Covid-positive Impala Canada employee dies

30th April 2020 By: Martin Creamer - Creamer Media Editor

Covid-positive Impala Canada employee dies

An ore pile at Impala Canada.

JOHANNESBURG (miningweekly.com) – An employee of Impala Canada has died after testing Covid-19 positive, Implats said on Thursday.

Twenty-five employees tested positive at Impala Canada’s Lac des Iles operation, resulting in the mine being closed and placed on care and maintenance.

The workforce quarantined for a two-week period from April 13, but regrettably, Implats stated in its quarterly report for the three months to March 31, the deceased employee passed away on April 23.

Although a state of emergency was declared in the North American country, work continued at Impala Canada’s Lac des Iles mine, as the Ontario provincial government had classified mining operations as essential business. During that time, South African mines were in lockdown.
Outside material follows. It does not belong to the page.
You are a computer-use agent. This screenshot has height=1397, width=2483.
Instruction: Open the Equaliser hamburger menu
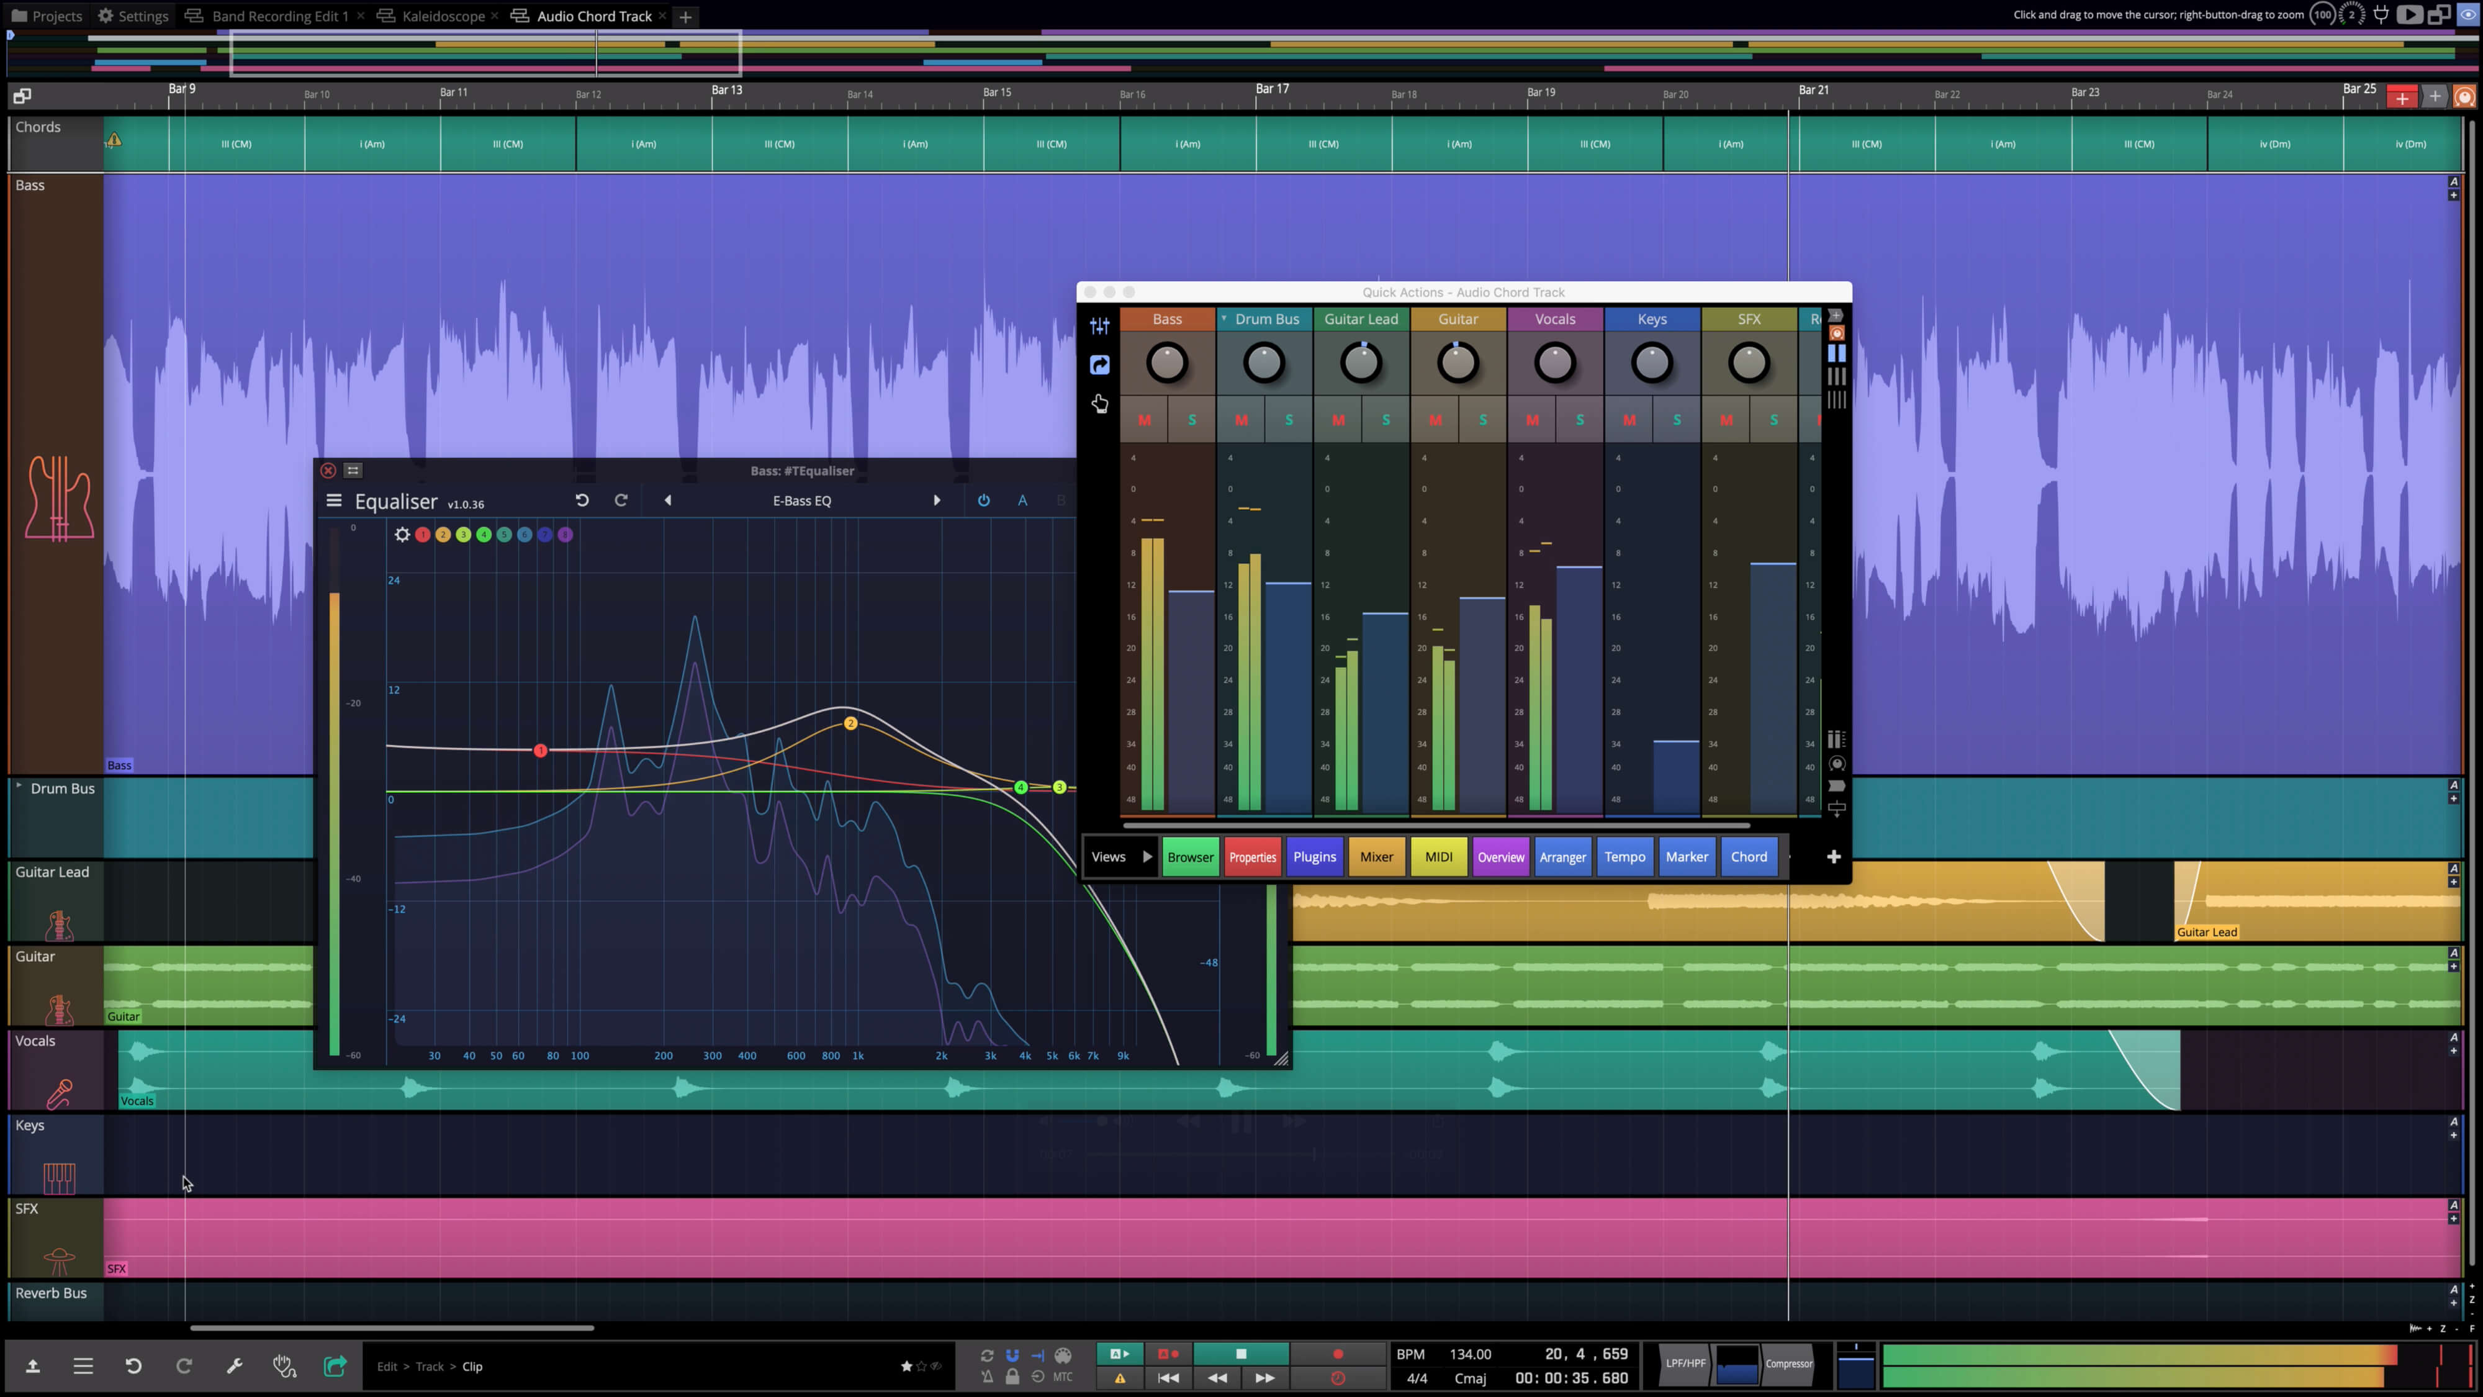tap(334, 500)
Implats told Mining Weekly on Thursday that 19 of the 25 who had tested Covid-positive had since recovered.

The deceased employee – a resident of Thunder Bay – died while the majority of mine’s employees were in self-quarantine until April 27.

Mining Weekly Global on Wednesday quoted Impala Canada VP for corporate affairs and communications Erin Satterthwaite as saying: “This terrible sadness weighs heavily on all of us at LDI, as it does for people across the entire Thunder Bay region. As we navigate the days ahead, we are once again reminded of the seriousness of this global pandemic.”

Implats said in its third-quarter report that employees were undergoing Covid-19 screening, thermo-scanning of skin temperature and, if necessary, core temperature screening, before entering their work areas.

Employees with risk indicators were isolated at dedicated areas at the operations and then transported to designated medical facilities for diagnosis and, if necessary, testing, quarantine and/or hospitalisation.

A key part of the strategy of the group, Implats said, had been to identify potentially vulnerable employees and to institute additional precautionary measures to increase protection.

This included the provision of vitamin and dietary supplements, flu vaccinations and critical medical screening.

In addition, employees had been provided with pre-packaged supplies of chronic medication for a period of six months to ensure high-risk employees did not need to visit hospitals or clinics during this time.

Suitable temporary company accommodation was also being availed to employees who might not be able to self-isolate or practise recommended physical distancing measures when not at work.

The acquisition of Impala Canada, which was concluded in December 2019, provided Implats with the 700-employee, round-the-clock mechanised Lac des Iles, which has no more than 200 people underground at any one time, compared with Implats’ 40 000-employee Southern African operations where thousands work in close proximity to one another in underground mines.

The nine-year-life Lac des Iles has measured and indicated mineral resources, inclusive of mineral reserves, of five-million ounces of palladium at a grade of 2.14 g/t, and proven and probable reserves of three-million ounces of palladium at a grade of 2.31 g/t. Platinum and gold, together with nickel and copper, are Lac des Iles' primary coproducts.

Implats’ large underground joint venture Mimosa mine, in Zimbabwe, also suffered a death in the period when Stephen Chizola was fatally injured in a fall-of-ground incident on March 24, but, to date, no Implats’ Southern Africa employees have died from the pandemic and nor have any employees tested Covid-positive.